[Stored records]
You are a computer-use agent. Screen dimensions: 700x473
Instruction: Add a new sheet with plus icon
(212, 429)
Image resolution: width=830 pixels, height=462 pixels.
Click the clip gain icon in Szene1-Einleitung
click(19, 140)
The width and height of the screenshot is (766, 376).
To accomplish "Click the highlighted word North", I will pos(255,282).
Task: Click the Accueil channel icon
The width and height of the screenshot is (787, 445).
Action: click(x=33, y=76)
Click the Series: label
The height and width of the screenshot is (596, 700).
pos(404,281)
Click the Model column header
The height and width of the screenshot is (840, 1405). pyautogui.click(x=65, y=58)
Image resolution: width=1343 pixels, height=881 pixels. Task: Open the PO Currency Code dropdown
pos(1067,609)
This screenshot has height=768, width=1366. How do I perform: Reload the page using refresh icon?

_YOUR TASK:_ Each record above has to be retyped exactly, with nothing left out.

_EXERCISE RESPONSE:_
You are a computer-use agent. Screen dimensions: 700x473
Instruction: Add a new sheet with plus icon
(212, 429)
Image resolution: width=830 pixels, height=462 pixels.
Click the clip gain icon in Szene1-Einleitung
click(19, 140)
The width and height of the screenshot is (766, 376).
To accomplish "Click the highlighted word North", I will pos(255,282).
Task: Click the Accueil channel icon
The width and height of the screenshot is (787, 445).
Action: click(x=33, y=76)
Click the Series: label
The height and width of the screenshot is (596, 700).
pos(404,281)
Click the Model column header
The height and width of the screenshot is (840, 1405). pyautogui.click(x=65, y=58)
Image resolution: width=1343 pixels, height=881 pixels. Task: Open the PO Currency Code dropdown
pos(1067,609)
This screenshot has height=768, width=1366. How do I perform: Reload the page using refresh icon?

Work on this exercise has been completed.